= DIRECTIONS =
Please output every record exactly, keeping each line as it is.

= SOURCE RECORDS =

====================

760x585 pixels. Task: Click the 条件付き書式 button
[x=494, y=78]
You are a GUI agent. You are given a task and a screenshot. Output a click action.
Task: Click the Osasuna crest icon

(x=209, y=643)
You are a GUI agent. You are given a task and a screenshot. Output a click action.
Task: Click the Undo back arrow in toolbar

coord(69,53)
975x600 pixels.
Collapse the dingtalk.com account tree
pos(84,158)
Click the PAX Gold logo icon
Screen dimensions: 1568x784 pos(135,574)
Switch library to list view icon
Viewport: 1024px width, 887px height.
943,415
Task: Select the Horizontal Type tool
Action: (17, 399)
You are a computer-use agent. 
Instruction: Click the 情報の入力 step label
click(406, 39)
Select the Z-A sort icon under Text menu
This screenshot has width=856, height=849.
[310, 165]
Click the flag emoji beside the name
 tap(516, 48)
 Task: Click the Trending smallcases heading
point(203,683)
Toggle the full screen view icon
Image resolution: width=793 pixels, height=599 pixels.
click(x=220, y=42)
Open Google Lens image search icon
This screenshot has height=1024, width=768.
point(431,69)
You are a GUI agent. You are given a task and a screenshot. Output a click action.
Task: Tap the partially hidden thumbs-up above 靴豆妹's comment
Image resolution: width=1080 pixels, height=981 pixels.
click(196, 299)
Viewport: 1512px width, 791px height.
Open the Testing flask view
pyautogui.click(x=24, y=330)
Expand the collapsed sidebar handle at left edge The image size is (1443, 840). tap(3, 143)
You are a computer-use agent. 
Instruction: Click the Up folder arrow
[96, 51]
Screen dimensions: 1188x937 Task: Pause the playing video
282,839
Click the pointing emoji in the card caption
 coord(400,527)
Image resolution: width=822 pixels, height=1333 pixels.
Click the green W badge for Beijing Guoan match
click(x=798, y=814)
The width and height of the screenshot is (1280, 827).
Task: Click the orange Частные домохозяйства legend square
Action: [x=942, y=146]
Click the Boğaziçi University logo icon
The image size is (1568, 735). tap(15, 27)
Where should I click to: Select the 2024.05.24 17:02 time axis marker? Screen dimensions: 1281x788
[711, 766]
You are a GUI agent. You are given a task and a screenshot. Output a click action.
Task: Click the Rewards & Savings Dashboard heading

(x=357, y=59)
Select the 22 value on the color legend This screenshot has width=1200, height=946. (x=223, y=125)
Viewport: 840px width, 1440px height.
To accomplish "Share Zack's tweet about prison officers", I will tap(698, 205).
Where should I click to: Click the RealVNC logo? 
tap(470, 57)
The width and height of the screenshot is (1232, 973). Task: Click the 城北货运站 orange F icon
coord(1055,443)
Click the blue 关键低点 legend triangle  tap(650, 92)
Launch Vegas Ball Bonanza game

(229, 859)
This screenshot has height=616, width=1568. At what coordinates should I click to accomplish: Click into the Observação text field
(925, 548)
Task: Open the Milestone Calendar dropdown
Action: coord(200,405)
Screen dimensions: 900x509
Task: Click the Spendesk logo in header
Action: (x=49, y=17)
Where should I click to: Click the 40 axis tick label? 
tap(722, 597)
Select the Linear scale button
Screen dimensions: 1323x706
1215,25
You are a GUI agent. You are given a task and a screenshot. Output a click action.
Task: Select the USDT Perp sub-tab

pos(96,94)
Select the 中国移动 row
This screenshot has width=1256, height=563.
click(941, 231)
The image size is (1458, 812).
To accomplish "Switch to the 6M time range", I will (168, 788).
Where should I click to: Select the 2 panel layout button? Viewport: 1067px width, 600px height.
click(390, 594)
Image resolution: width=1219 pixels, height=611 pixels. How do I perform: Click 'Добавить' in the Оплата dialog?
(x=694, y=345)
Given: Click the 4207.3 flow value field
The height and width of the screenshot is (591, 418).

====================

= YOUR RESPONSE =
760x585 pixels. Task: Click the 条件付き書式 button
[x=494, y=78]
You are a GUI agent. You are given a task and a screenshot. Output a click action.
Task: Click the Osasuna crest icon

(x=209, y=643)
You are a GUI agent. You are given a task and a screenshot. Output a click action.
Task: Click the Undo back arrow in toolbar

coord(69,53)
975x600 pixels.
Collapse the dingtalk.com account tree
pos(84,158)
Click the PAX Gold logo icon
Screen dimensions: 1568x784 pos(135,574)
Switch library to list view icon
Viewport: 1024px width, 887px height.
943,415
Task: Select the Horizontal Type tool
Action: (17, 399)
You are a computer-use agent. 
Instruction: Click the 情報の入力 step label
click(406, 39)
Select the Z-A sort icon under Text menu
This screenshot has width=856, height=849.
[310, 165]
Click the flag emoji beside the name
 tap(516, 48)
 Task: Click the Trending smallcases heading
point(203,683)
Toggle the full screen view icon
Image resolution: width=793 pixels, height=599 pixels.
click(x=220, y=42)
Open Google Lens image search icon
This screenshot has height=1024, width=768.
point(431,69)
You are a GUI agent. You are given a task and a screenshot. Output a click action.
Task: Tap the partially hidden thumbs-up above 靴豆妹's comment
Image resolution: width=1080 pixels, height=981 pixels.
click(196, 299)
Viewport: 1512px width, 791px height.
Open the Testing flask view
pyautogui.click(x=24, y=330)
Expand the collapsed sidebar handle at left edge The image size is (1443, 840). tap(3, 143)
You are a computer-use agent. 
Instruction: Click the Up folder arrow
[96, 51]
Screen dimensions: 1188x937 Task: Pause the playing video
282,839
Click the pointing emoji in the card caption
 coord(400,527)
Image resolution: width=822 pixels, height=1333 pixels.
Click the green W badge for Beijing Guoan match
click(x=798, y=814)
The width and height of the screenshot is (1280, 827).
Task: Click the orange Частные домохозяйства legend square
Action: [x=942, y=146]
Click the Boğaziçi University logo icon
The image size is (1568, 735). tap(15, 27)
Where should I click to: Select the 2024.05.24 17:02 time axis marker? Screen dimensions: 1281x788
[711, 766]
You are a GUI agent. You are given a task and a screenshot. Output a click action.
Task: Click the Rewards & Savings Dashboard heading

(x=357, y=59)
Select the 22 value on the color legend This screenshot has width=1200, height=946. (x=223, y=125)
Viewport: 840px width, 1440px height.
To accomplish "Share Zack's tweet about prison officers", I will tap(698, 205).
Where should I click to: Click the RealVNC logo? 
tap(470, 57)
The width and height of the screenshot is (1232, 973). Task: Click the 城北货运站 orange F icon
coord(1055,443)
Click the blue 关键低点 legend triangle  tap(650, 92)
Launch Vegas Ball Bonanza game

(229, 859)
This screenshot has height=616, width=1568. At what coordinates should I click to accomplish: Click into the Observação text field
(925, 548)
Task: Open the Milestone Calendar dropdown
Action: coord(200,405)
Screen dimensions: 900x509
Task: Click the Spendesk logo in header
Action: (x=49, y=17)
Where should I click to: Click the 40 axis tick label? 
tap(722, 597)
Select the Linear scale button
Screen dimensions: 1323x706
1215,25
You are a GUI agent. You are given a task and a screenshot. Output a click action.
Task: Select the USDT Perp sub-tab

pos(96,94)
Select the 中国移动 row
This screenshot has width=1256, height=563.
click(941, 231)
The image size is (1458, 812).
To accomplish "Switch to the 6M time range", I will (168, 788).
Where should I click to: Select the 2 panel layout button? Viewport: 1067px width, 600px height.
click(390, 594)
Image resolution: width=1219 pixels, height=611 pixels. How do I perform: Click 'Добавить' in the Оплата dialog?
(x=694, y=345)
Given: Click the 4207.3 flow value field
The height and width of the screenshot is (591, 418).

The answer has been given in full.